What skills do you need to be a paralegal?
Paralegals actually need all of the skills outlined above for attorneys.
In addition, however, paralegals need a variety of other skills, such as attention to detail, technological savvy, and the ability to multitask.
The truth is, paralegals end up doing a lot of the finely-tuned work that earns a private law firm a great reputation. As such, paralegals often find themselves in constant learning mode so they can lead their teams through things like changes in the law or updates in technology.
How much schooling do you need to be a paralegal?
Most paralegals have two-year associate’s degrees or four-year bachelor’s degrees in paralegal studies.
If desired, however, there are master’s degree programs for paralegals, which typically take one to two years to finish.
Most private firms don’t care as much about the level of education as they do the paralegal’s skills and experience. Aim for work experience over extra education if you want to pursue a paralegal career.
How much do paralegals make?
The U.S. Bureau of Labor Statistics reports that paralegals earn a median salary of $52,290 with a median hourly wage of $25.44.
The Bureau also reports that the need for paralegals is expected to increase by 12% over the next several years. Hopefully, that demand will be met with an increase in salaries.
Legal secretaries are also critical to a well-functioning private law firm.
Unlike paralegals, legal secretaries don’t tend to engage in much of the substantive practice of law. Instead, they do important administrative tasks like maintaining the attorneys’ schedules, making sure deadlines are calendared appropriately, formatting documents, and making sure files are maintained.
Note, however, that in order to do the job properly, a legal secretary will need some experience and/or training in legal terms and procedures. This differentiates legal secretaries from those working in other industries.
As with the other jobs in this article, a legal secretary’s duties will vary depending on the practice area of the attorneys they work with.
What skills do you need to be a legal secretary?
While a legal secretary’s tasks are different from those of a paralegal, the skills needed to do the job are similar.
A legal secretary needs to be highly detail-oriented, a good communicator, tech-savvy, and great at multitasking.
A legal secretary in a private firm is likely to be assigned to work with several attorneys at once.
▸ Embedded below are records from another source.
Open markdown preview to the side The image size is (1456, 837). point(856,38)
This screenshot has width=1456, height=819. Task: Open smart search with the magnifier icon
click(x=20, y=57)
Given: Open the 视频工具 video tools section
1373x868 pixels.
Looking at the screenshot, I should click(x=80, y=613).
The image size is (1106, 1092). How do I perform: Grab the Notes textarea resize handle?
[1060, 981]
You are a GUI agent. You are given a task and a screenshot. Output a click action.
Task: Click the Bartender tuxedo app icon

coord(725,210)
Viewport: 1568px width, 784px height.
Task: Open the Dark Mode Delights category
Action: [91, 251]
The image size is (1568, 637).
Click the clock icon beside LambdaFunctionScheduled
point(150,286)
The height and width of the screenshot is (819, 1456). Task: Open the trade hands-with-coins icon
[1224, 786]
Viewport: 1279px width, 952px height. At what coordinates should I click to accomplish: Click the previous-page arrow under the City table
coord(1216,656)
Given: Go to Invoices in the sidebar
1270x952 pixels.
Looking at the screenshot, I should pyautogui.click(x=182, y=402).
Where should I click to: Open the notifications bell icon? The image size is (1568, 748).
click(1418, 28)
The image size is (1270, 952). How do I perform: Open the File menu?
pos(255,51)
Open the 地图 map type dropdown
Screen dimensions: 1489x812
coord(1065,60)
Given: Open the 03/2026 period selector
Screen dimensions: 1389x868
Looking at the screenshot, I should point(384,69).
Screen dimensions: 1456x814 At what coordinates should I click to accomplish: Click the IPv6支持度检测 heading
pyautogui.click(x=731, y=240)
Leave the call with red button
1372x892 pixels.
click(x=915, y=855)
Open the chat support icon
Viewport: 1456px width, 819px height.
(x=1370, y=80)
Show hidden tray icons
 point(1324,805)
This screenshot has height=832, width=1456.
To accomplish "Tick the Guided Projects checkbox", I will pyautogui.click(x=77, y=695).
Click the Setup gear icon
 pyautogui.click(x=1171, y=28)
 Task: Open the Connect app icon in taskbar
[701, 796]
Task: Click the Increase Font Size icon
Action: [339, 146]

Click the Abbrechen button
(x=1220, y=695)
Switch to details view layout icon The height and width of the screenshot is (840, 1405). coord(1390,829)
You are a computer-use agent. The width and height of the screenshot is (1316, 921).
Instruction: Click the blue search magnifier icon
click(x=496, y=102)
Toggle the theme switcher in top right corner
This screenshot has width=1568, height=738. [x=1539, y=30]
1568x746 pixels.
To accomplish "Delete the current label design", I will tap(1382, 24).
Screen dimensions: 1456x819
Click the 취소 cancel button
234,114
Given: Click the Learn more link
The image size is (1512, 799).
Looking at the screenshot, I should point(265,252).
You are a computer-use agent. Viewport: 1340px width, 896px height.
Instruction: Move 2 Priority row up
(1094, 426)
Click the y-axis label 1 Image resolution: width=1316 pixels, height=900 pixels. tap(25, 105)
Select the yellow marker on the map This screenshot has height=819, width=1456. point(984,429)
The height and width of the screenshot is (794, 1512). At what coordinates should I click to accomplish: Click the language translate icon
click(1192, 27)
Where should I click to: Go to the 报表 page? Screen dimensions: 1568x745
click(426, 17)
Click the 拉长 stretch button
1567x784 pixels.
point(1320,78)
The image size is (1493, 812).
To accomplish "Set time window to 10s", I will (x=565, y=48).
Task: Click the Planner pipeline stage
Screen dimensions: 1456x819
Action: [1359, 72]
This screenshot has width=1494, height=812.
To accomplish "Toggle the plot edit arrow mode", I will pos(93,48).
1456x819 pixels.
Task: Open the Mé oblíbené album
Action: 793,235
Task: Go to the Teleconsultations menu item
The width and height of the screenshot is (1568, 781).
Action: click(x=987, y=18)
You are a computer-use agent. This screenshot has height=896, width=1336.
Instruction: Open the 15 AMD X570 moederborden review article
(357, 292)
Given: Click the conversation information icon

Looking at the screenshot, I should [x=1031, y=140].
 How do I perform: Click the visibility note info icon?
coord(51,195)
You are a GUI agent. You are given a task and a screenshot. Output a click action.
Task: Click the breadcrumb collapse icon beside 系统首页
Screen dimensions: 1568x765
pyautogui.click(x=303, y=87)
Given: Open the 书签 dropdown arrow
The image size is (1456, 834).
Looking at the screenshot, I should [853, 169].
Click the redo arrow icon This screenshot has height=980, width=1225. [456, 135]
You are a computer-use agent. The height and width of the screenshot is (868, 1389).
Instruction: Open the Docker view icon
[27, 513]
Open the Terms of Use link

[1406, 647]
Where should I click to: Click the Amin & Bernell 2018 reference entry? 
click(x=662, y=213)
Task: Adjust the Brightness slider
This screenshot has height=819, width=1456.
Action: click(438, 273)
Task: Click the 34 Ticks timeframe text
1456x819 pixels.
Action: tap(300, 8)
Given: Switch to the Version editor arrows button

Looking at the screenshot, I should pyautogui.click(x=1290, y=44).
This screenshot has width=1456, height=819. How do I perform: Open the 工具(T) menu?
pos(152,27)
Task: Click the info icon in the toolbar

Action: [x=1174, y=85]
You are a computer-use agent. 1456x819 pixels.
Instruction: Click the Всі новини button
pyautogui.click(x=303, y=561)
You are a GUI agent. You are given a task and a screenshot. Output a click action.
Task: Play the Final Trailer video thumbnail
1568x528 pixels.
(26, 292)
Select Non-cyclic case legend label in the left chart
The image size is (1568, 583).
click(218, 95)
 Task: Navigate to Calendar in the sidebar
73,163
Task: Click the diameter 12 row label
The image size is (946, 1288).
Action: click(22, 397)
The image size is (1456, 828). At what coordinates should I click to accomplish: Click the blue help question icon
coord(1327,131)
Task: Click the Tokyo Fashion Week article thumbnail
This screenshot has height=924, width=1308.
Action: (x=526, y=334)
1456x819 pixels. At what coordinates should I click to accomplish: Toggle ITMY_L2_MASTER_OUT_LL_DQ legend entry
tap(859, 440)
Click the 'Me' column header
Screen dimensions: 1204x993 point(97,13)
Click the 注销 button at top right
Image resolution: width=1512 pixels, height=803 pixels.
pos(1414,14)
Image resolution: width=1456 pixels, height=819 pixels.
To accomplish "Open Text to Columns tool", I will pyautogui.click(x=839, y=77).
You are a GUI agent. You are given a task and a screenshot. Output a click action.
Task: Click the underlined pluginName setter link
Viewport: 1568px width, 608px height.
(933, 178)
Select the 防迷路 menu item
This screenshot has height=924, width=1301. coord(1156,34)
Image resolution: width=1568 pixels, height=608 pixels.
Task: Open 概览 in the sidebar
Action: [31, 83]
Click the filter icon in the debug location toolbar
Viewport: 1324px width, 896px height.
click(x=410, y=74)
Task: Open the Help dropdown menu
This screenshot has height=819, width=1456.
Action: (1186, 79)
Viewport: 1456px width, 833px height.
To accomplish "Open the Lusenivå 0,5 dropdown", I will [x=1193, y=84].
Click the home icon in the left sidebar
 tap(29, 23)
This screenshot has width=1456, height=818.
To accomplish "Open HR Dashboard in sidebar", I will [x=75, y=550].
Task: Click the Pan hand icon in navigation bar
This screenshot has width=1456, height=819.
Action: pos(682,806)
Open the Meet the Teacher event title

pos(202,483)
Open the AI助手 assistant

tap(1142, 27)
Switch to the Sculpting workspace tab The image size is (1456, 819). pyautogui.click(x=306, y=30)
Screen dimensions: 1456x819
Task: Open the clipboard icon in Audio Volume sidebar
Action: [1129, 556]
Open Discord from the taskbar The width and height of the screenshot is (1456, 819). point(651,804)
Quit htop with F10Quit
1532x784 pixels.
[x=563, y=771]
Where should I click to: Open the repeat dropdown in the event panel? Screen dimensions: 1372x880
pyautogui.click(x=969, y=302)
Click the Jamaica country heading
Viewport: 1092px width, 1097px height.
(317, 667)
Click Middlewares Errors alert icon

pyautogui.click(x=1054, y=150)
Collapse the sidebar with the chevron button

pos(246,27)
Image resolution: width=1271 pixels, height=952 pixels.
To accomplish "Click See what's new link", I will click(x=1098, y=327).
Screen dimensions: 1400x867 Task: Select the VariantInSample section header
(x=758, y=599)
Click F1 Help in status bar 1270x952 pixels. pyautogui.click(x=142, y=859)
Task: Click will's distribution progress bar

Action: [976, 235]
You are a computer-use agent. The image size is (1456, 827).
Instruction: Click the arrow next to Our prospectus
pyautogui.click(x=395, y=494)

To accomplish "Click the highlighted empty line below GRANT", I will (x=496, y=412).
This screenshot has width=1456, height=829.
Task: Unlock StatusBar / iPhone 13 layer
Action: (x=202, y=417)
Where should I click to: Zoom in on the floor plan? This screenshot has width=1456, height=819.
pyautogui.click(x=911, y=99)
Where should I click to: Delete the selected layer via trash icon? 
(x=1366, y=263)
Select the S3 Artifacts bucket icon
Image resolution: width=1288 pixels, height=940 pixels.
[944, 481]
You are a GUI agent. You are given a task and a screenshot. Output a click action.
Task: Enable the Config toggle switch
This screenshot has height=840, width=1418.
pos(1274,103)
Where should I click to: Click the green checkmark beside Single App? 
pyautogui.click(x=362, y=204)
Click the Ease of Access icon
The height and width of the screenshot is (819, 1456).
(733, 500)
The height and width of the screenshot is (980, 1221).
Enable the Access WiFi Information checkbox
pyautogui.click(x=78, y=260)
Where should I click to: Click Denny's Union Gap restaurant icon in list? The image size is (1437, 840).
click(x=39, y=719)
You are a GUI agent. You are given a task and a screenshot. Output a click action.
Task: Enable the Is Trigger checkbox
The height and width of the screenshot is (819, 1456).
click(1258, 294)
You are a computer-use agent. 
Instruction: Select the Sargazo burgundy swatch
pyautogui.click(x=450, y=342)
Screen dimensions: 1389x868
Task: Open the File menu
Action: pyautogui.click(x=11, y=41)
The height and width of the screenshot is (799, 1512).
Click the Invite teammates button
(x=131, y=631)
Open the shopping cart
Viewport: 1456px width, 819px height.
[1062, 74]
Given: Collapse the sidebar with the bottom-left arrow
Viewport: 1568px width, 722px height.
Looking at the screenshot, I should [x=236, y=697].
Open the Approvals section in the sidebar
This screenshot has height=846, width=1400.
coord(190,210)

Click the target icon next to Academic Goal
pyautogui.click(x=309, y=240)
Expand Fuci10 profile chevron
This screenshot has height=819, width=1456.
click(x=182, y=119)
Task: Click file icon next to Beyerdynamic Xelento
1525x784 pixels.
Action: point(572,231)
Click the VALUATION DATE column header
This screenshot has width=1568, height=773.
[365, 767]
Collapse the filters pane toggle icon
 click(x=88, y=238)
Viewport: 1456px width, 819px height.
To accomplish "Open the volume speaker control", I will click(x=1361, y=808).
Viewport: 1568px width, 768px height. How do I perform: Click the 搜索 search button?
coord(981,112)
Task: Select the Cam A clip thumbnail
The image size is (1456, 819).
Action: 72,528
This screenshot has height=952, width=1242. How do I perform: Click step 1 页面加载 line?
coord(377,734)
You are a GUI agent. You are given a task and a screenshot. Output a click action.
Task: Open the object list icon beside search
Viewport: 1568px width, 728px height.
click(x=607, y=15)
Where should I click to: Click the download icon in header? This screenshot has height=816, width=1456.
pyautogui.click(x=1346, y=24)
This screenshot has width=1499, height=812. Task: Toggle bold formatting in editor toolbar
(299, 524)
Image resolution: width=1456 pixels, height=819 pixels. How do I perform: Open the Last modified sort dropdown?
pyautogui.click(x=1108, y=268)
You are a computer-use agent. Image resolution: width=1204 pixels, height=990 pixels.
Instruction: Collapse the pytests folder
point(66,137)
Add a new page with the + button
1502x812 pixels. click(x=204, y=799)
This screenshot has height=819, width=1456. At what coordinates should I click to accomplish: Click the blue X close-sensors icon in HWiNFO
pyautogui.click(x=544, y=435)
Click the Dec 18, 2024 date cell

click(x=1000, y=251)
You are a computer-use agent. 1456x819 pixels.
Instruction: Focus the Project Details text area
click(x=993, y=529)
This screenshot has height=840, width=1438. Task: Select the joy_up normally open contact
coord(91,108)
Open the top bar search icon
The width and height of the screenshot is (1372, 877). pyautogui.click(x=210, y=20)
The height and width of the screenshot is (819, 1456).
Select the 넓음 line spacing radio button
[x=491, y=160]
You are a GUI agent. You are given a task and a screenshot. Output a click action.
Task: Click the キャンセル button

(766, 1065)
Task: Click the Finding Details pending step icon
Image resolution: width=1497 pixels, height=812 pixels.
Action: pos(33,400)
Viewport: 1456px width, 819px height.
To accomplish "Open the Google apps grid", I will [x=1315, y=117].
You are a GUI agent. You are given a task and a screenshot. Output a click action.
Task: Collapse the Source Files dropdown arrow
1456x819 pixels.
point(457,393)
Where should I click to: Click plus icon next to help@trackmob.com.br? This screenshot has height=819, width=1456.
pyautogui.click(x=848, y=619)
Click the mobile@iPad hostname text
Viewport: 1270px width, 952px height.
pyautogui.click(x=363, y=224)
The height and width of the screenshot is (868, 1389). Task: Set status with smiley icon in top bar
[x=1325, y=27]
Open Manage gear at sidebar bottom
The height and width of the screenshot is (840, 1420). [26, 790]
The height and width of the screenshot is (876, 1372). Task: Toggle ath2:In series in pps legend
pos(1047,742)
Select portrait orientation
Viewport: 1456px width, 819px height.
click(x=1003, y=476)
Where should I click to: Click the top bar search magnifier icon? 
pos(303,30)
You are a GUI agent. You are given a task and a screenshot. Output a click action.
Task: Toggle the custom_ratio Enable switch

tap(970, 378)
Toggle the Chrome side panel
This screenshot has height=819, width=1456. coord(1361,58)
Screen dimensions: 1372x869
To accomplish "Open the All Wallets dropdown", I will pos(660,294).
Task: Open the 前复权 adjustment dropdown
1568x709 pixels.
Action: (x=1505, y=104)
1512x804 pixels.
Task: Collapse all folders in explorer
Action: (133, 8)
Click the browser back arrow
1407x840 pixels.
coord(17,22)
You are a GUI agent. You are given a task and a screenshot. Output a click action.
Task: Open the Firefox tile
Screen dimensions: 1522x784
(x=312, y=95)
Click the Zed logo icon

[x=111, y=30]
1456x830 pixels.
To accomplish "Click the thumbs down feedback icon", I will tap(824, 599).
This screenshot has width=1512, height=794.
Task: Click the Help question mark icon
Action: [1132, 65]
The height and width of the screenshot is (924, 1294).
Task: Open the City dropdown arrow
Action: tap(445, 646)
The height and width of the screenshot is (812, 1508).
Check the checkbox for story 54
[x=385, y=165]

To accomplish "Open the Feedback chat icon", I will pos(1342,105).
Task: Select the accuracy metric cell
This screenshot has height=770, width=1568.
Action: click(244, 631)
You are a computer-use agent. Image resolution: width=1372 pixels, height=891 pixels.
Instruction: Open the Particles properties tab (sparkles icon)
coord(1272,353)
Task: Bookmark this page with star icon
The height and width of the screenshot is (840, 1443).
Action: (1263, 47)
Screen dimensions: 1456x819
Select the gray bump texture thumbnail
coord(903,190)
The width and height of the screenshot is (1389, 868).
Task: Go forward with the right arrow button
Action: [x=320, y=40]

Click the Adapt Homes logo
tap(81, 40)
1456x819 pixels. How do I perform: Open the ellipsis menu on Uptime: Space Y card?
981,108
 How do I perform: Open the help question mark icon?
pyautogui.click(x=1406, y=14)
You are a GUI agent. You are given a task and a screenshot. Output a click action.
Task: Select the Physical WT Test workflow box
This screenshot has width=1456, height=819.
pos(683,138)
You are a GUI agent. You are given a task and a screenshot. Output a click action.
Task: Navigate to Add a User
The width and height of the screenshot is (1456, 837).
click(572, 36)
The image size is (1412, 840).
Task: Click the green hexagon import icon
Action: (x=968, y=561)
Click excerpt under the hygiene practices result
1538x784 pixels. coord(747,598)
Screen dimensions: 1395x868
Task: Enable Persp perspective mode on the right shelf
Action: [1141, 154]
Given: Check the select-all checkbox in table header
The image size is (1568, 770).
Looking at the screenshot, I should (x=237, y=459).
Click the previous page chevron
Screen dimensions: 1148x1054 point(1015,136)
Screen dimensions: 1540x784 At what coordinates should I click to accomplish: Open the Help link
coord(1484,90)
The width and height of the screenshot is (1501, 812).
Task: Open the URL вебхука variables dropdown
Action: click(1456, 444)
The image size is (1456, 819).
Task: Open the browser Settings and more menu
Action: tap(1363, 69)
Consequently, a team-oriented mindset is also a great skill for this position.
How much schooling do you need to be a legal secretary?
Generally speaking, legal secretaries tend to have associate’s degrees or hold legal secretary certificates obtained through a trade school.
Many legal secretaries perform the job while simultaneously studying for a degree in paralegal studies.
How much do legal secretaries make?
Legal secretaries currently make a median salary of $56,000 per year.
Unlike paralegals, however, the legal secretary job market is on the decline. Thus, at this stage in the game, it might be worth it to seek a full paralegal degree.
Other law firm jobs
Of course, these are just three of the jobs available at a private law firm. Other jobs include IT personnel, HR representatives, marketing professionals, and office managers.